Velo-Sentinel: A high-performance inference gateway designed for Tier-1 AI organizations. Built on Java 25 Virtual Threads, it serves as the mission-critical orchestration layer for transitioning from legacy NVIDIA Triton to the next-generation NVIDIA Dynamo 1.x disaggregated inference framework.
The following features are production-ready. Click the links for detailed documentation.
| Phase | Focus |
|---|---|
| Concurrency | 🏗️ Architecture & Disaggregated Serving — Prefill/Decode separation and cache-aware routing. 🏛️ Deep-Dive Architecture — Internal component breakdown and thread model. 📊 Observability & Metrics — Micrometer, Jaeger tracing, and Prometheus. |
| Resilience | 🛡️ Resilience & Chaos Engineering — Circuit breakers, hedging, and fault injection. 🌍 Multi-Cloud Disaster Recovery — Cross-cloud failover strategies. |
| Efficiency | ⚖️ Adaptive Batching Strategies — Optimizing TFLOPS via intelligent request grouping. ⚡ SLA-Aware Priority Queuing — Dynamic deadline resolution and priority-based scheduling. ⚙️ NVIDIA Dynamo-Aware Scaling — Predictive HPA and backend pressure metrics. |
| Governance | 🔐 Enterprise Governance & Privacy — PII scrubbing, authentication, and audit logging. 🔒 Security & Authentication — API Key management and endpoint protection. |
| Hardware | 🚀 Performance & Benchmarks — Latency results and hardware-specific optimizations Velo-Core. |
To provide a foundational computational platform for global-scale ML/AI applications, bridging the gap between legacy infrastructure and disaggregated, hardware-aware serving through the Four Pillars of Inference Scale: Concurrency, Resilience, Efficiency, and Governance.
- Research-to-Production Bridge: Streamlines the deployment of large foundation models (LLMs) by abstracting the complexity of disaggregated inference backends.
- Scalable Orchestration Layer: A sophisticated model serving system providing foundational abstractions that ensure consistency across distributed inference nodes.

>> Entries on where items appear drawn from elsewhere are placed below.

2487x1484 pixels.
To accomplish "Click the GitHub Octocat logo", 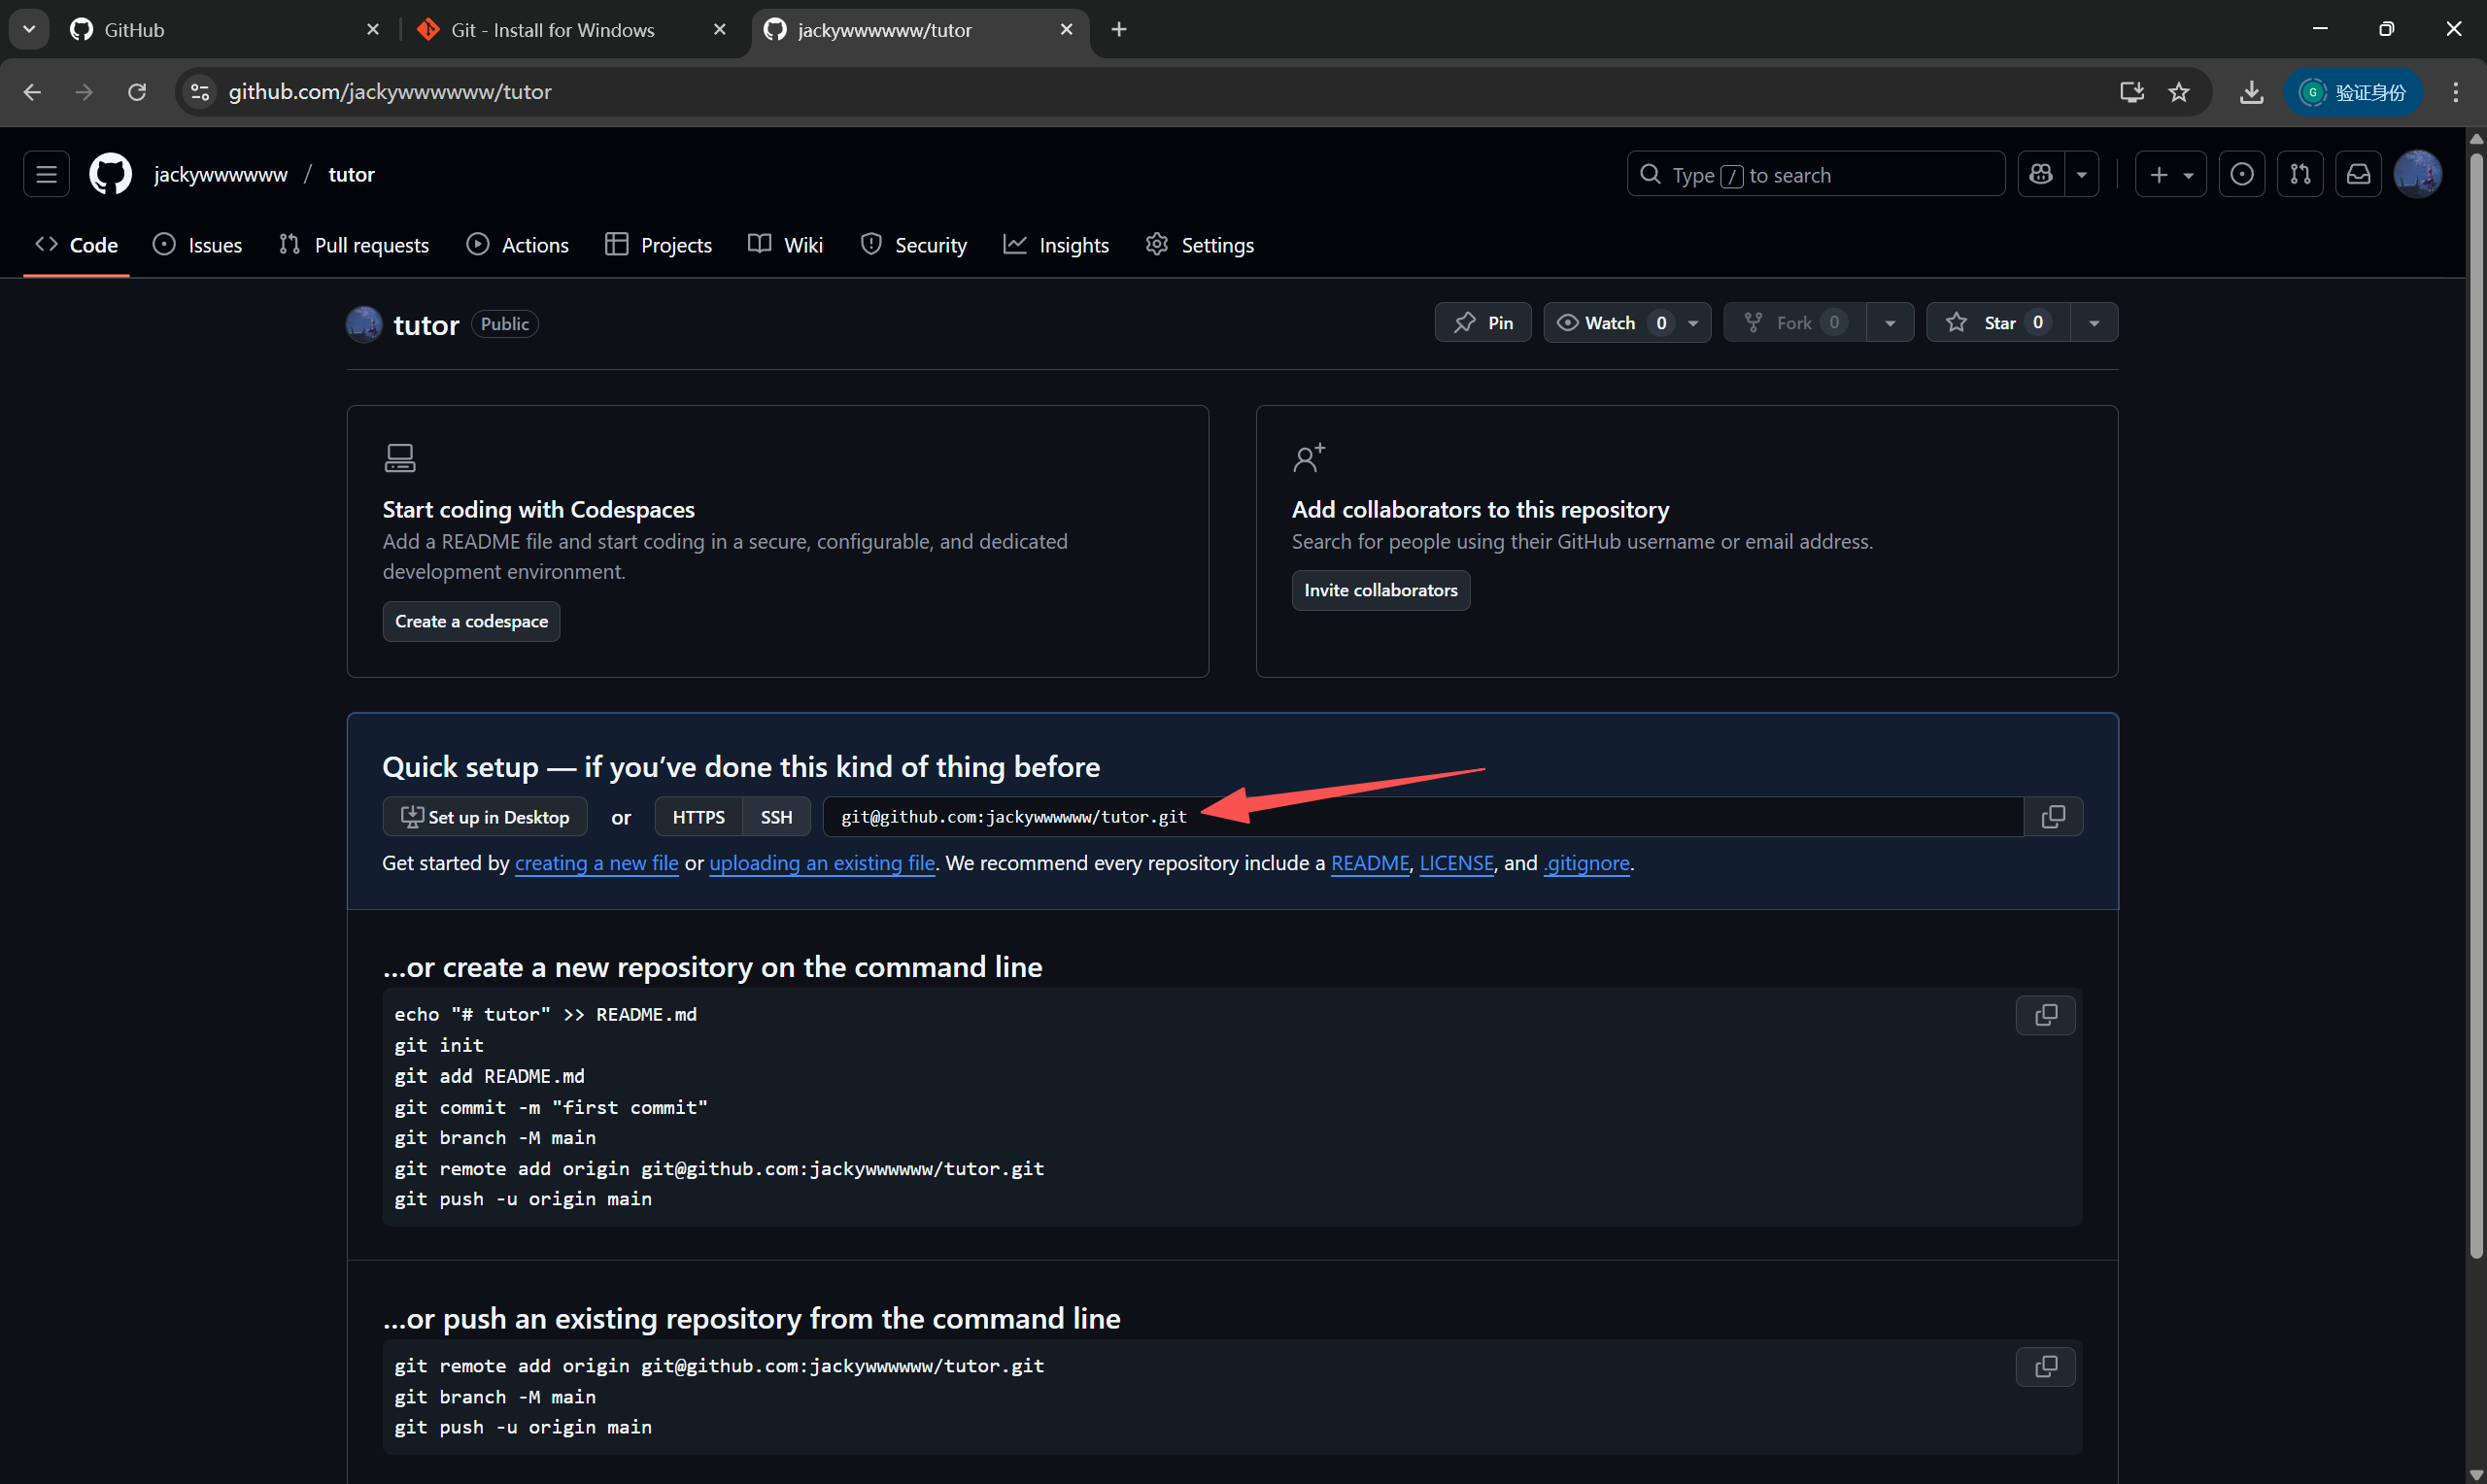I will click(110, 174).
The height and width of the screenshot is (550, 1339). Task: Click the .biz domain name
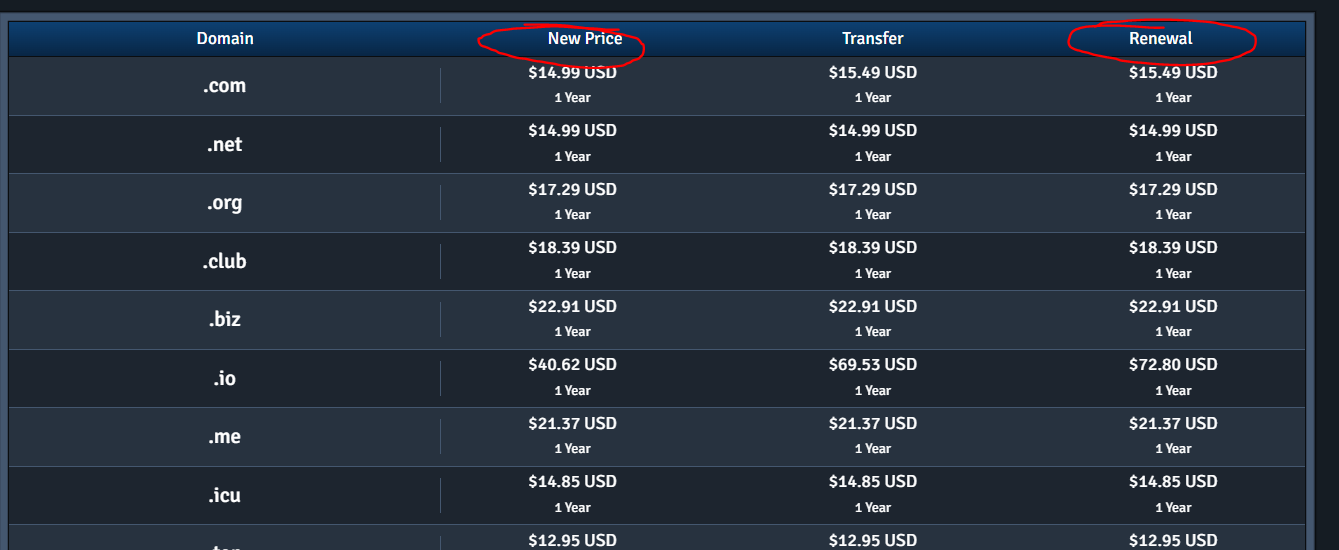(x=224, y=320)
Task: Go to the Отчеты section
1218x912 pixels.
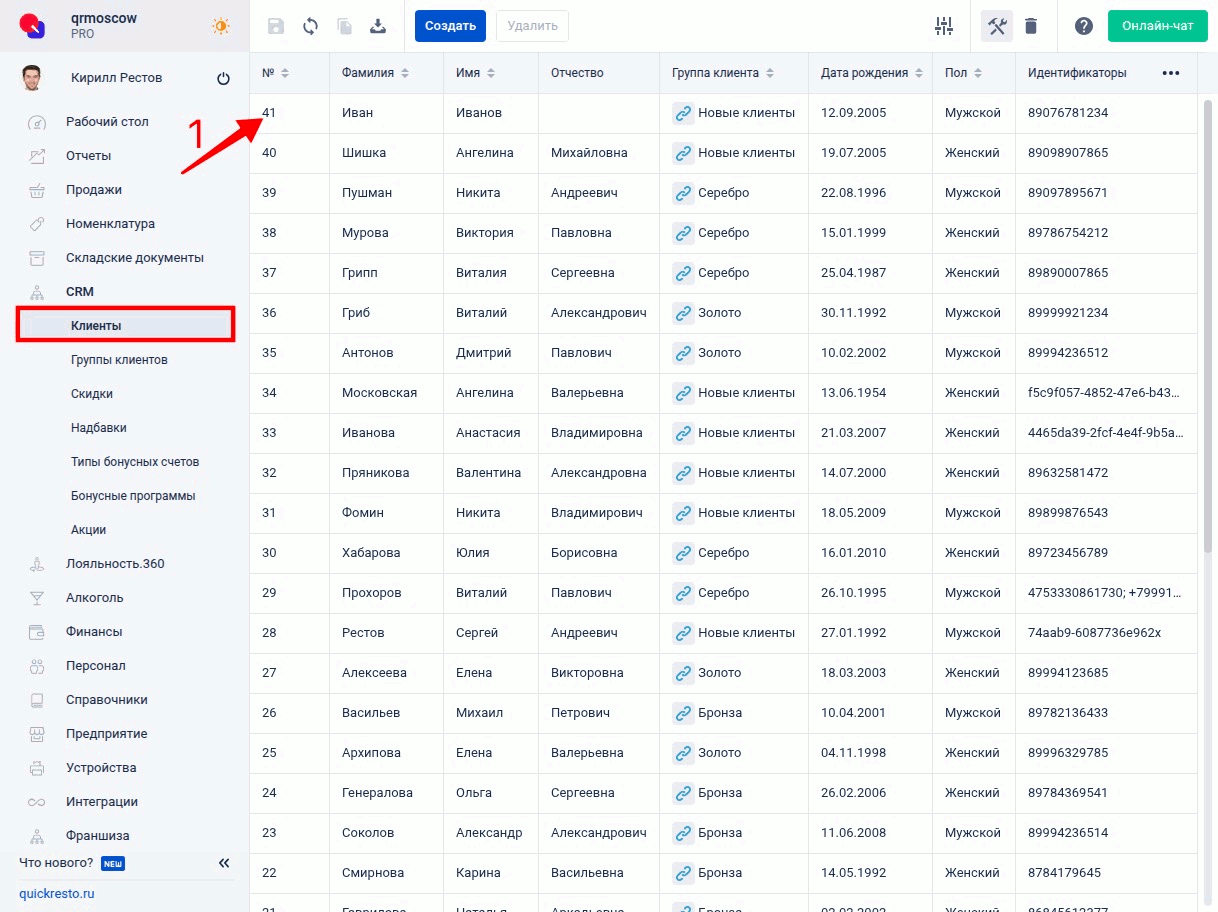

- High-Throughput Execution: Leveraging Java 25 Virtual Threads (Project Loom) to achieve L5-tier concurrency, enabling high-traffic model serving with minimal overhead.
- Speculative Acceleration: Orchestrating multi-model "Draft & Verify" workflows to achieve superior token-generation speeds.
- Cost & Latency Optimization: Integrated Adaptive Batching, SLA-Aware Priority Queuing, and Semantic Caching to maximize GPU utilization.
- Production-Grade Resilience: Multi-layered fault tolerance (Fail-Open/Closed), Request Hedging, and Multi-Cloud Disaster Recovery.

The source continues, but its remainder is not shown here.